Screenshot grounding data
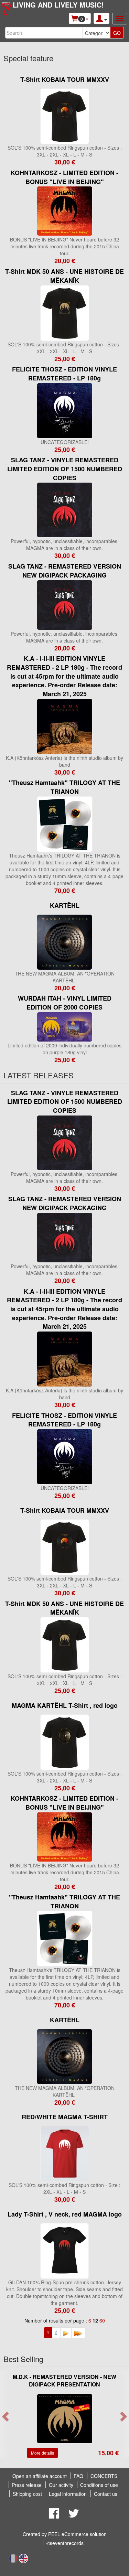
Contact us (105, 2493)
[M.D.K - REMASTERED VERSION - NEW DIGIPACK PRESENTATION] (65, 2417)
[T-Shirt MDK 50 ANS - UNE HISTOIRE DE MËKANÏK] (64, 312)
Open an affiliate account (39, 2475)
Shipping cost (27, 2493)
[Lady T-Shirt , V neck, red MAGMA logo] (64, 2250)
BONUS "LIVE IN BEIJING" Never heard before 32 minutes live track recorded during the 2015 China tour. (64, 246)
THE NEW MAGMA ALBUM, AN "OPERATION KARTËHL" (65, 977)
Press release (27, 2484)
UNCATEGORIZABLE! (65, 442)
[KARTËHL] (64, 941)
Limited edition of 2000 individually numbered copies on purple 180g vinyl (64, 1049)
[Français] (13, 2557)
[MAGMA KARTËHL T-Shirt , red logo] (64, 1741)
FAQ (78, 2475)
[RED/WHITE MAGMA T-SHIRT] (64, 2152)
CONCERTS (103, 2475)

ACTIVITY
Put down exactly the lines of the data above that run from its first line through the line bearing "THE NEW MAGMA", and no pictures.

ANSWER SECTION
Contact us (105, 2493)
[M.D.K - REMASTERED VERSION - NEW DIGIPACK PRESENTATION] (65, 2417)
[T-Shirt MDK 50 ANS - UNE HISTOIRE DE MËKANÏK] (64, 312)
Open an affiliate account (39, 2475)
Shipping cost (27, 2493)
[Lady T-Shirt , V neck, red MAGMA logo] (64, 2250)
BONUS "LIVE IN BEIJING" Never heard before 32 minutes live track recorded during the 2015 China tour. (64, 246)
THE NEW MAGMA ALBUM, AN "OPERATION KARTËHL" (65, 977)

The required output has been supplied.